Dave Sill wrote:
> me> This [freezing and reviving a *healthy* human without any damage at all]
> me> is impossible.
> I'd like to see your proof.
Volume/surface ratio of a human indicates you can't cool a human body via
surface transfer without requiring some rather fancy fractal heat exchanger
inserted into your body (recursive pipes going down all the way to
(sub)micrometer scale). Even then, you'll probably need perfusion with
iceblockers prior to that and removal of said iceblockers after devitrification
(could use ohmic heating or chemical enthalpy (catalyzed oxygen/hydrogen
combustion in situ)). Of course, this is quick, since the fractal plumbing
can double as cryoprotectant loading/unloading infrastructure.
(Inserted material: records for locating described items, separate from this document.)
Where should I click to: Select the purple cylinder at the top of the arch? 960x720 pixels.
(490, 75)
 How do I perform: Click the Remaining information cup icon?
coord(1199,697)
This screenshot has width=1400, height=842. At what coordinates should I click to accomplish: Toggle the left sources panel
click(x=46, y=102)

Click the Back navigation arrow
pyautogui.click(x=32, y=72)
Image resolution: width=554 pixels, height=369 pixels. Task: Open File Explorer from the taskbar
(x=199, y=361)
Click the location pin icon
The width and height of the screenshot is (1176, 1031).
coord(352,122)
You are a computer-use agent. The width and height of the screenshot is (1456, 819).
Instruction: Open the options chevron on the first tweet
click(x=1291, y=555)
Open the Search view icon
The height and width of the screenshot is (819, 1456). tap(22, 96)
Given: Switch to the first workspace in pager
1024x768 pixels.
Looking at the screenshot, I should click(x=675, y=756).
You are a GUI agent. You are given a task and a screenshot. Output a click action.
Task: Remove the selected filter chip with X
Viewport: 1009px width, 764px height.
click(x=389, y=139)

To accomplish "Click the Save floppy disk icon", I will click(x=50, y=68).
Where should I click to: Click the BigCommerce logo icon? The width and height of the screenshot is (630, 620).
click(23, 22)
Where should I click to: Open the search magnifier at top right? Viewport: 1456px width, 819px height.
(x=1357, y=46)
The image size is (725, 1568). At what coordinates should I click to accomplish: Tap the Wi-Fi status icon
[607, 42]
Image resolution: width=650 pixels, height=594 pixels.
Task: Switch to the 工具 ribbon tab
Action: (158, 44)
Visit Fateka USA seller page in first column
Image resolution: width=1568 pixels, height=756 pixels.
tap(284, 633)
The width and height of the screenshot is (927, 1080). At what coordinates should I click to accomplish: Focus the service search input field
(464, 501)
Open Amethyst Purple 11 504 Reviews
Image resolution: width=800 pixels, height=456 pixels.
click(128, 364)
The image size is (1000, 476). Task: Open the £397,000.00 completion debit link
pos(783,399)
Now this is asking for some fancy (stiff (since high-throughput), intelligent
(inserting and retracting that heat exchanger is rather nontrivial)) NEMS
plumbing, and even then, there will be damage. You'll live, but I very much
would not like to go through the ordeal unaesthesized. It would hurt like
the dickens, and the aftermath of the process will weigh upon you heavily
So unless you shut down the higher cortical function for hours to days,
to repair the bulk of the damage occured, allowing the patient to recover
until enabling brain activity, the procedure will be rather, er, disruptive.
The organ vitrification thing is rather different. It's a single organ,
monotyped tissue allows you to optimize cryoprotectant solutions in a way
that is impossible a complex system. Volume/surface ratio is way better than
a human (in absence of fractal heat exchangers). And you're willing to
tolerate a lot of tissue damage, because your alternative is 100% tissue
damage. A kidney doesn't think, and a brain with 50% of the cells taken
out of circulations will still produce an EEG.
So "without any damage at all" boundary conditions is rather harsh. It is
not being met by any imaginable technology, i.e. based on known physics.